■ **Source extract**
Obituary: Hugh Kenner, Longtime Professor and Noted Literary Critic, Dies at 80

Hugh Kenner at Johns Hopkins in an undated photograph.

By Greg Rienzi
The Gazette

Renowned literary critic Hugh Kenner, often regarded as the pre-eminent commentator on the works of James Joyce and Ezra Pound, died of a heart attack on Nov. 24 at his home in Athens, Ga. He was 80.

The author and professor was widely viewed as America's foremost authority on literary modernism. Kenner taught from 1973 to 1990 at Johns Hopkins, where he was the Andrew W. Mellon Professor of Humanities.

Kenner's career spanned 50 years, during which he authored 25 books, contributed to at least 200 others and produced nearly 1,000 articles and other publications. Somewhat of a chameleon in terms of his interests — he wrote about everything from geodesic domes to the animated cartoons of Chuck Jones — he is perhaps best known for his books Dublin's Joyce (1955) The Pound Era (1971) and Joyce's Voices (1978), all of which are now considered classics of criticism.

To many, Kenner defined the field of modernism and fixed the modern canon for the 20th century. He often wrote about subjects before they entered the mainstream, and some contend that it was Kenner who brought a new and important level of sophistication to the understanding of such artists as Pound and Samuel Beckett.

Peers, colleagues and former students described Kenner's gifts of analysis as immense and his reservoir of knowledge, bottomless.

Sharon Cameron, the William R. Kenan Jr. Professor of English at Johns Hopkins and a friend of Kenner's, said that he had a keen intellect that could dance around more than just works of literature.

"He had at his fingertips the most interesting collection of facts. If you asked him when the razor blade was invented, he could tell you without blinking an eye," Cameron recently told The Baltimore Sun.

Cameron and others said Kenner had a unique, entertaining personality that would often leave you smiling.

"When he was chair of the English Department, he dispensed with academic pretensions with wit," she said. "He could be inexplicably funny. He once introduced a speaker by cutting to these basics: '... was born. He grew up. He will now give a paper.' "

Eric Sundquist, acting dean of humanities at UCLA, who took several classes with Kenner during his days as a JHU graduate student, said that his former professor, in addition to being one of the most incomparable critics of his generation, was also a unique and gifted teacher.

"One thing I found remarkable was his extraordinary, encyclopedic knowledge. He could quote from memory large passages of seemingly all the major modern literary works," Sundquist said. "He could be in class discussing Beckett at one moment and then suddenly quote 20 to 30 lines from Paradise Lost, sheerly from memory."

■ **Aim of the exercise**
Write out the passage of the Hugh Kenner obituary above, starting at "To many, Kenner" and ending at "The Baltimore Sun.".

■ **Record list**
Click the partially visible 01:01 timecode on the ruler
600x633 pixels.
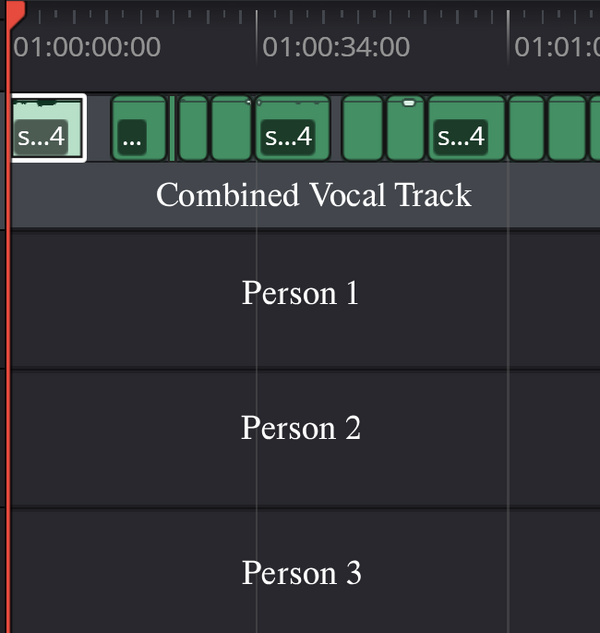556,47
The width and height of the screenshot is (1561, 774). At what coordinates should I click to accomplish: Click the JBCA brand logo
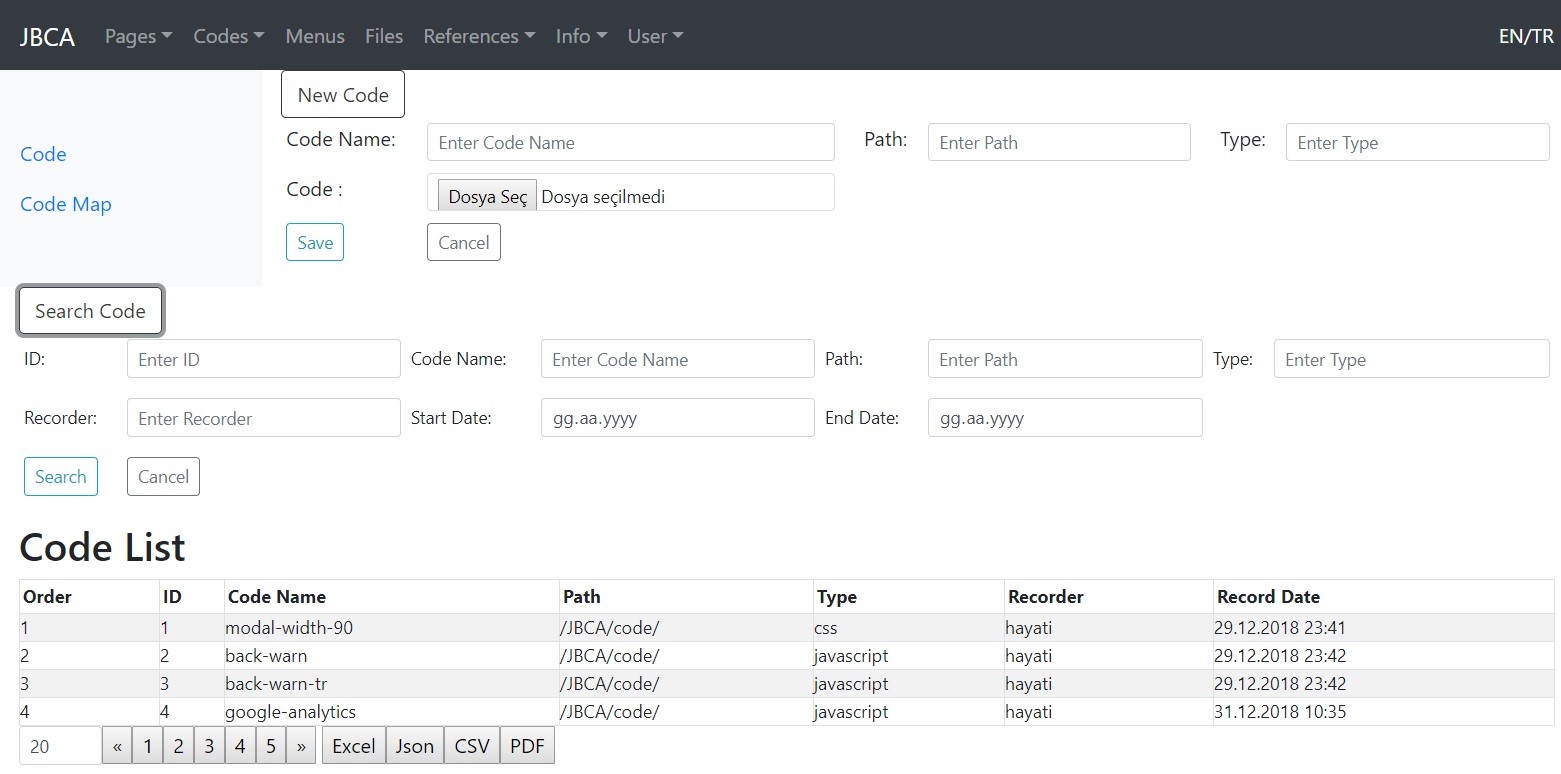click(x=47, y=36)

--

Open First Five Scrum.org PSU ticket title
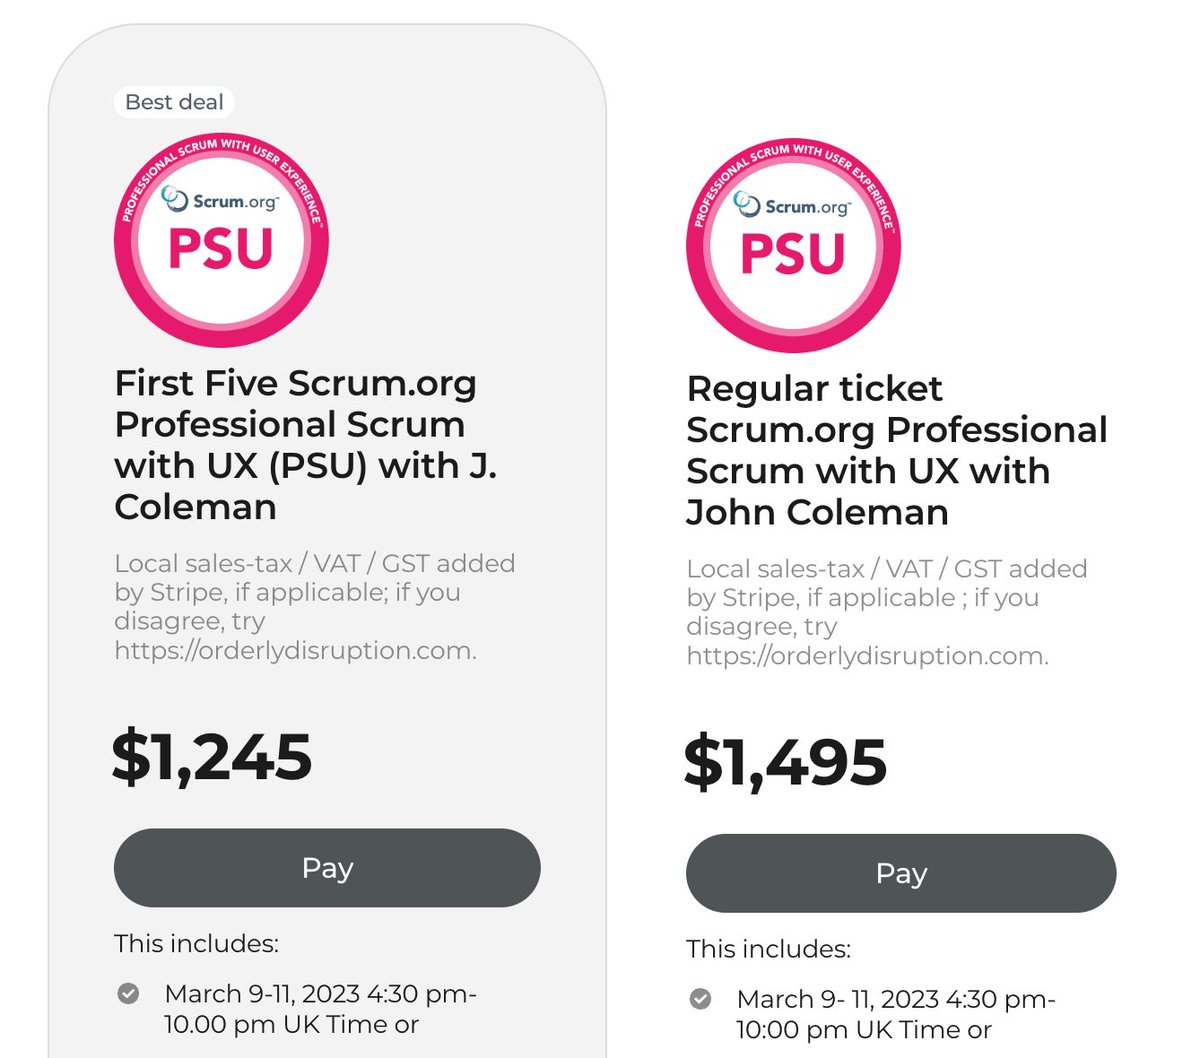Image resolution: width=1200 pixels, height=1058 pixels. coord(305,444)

■ **Output of the task**
To many, Kenner defined the field of modernism and fixed the modern canon for the 20th century. He often wrote about subjects before they entered the mainstream, and some contend that it was Kenner who brought a new and important level of sophistication to the understanding of such artists as Pound and Samuel Beckett.

Peers, colleagues and former students described Kenner's gifts of analysis as immense and his reservoir of knowledge, bottomless.

Sharon Cameron, the William R. Kenan Jr. Professor of English at Johns Hopkins and a friend of Kenner's, said that he had a keen intellect that could dance around more than just works of literature.

"He had at his fingertips the most interesting collection of facts. If you asked him when the razor blade was invented, he could tell you without blinking an eye," Cameron recently told The Baltimore Sun.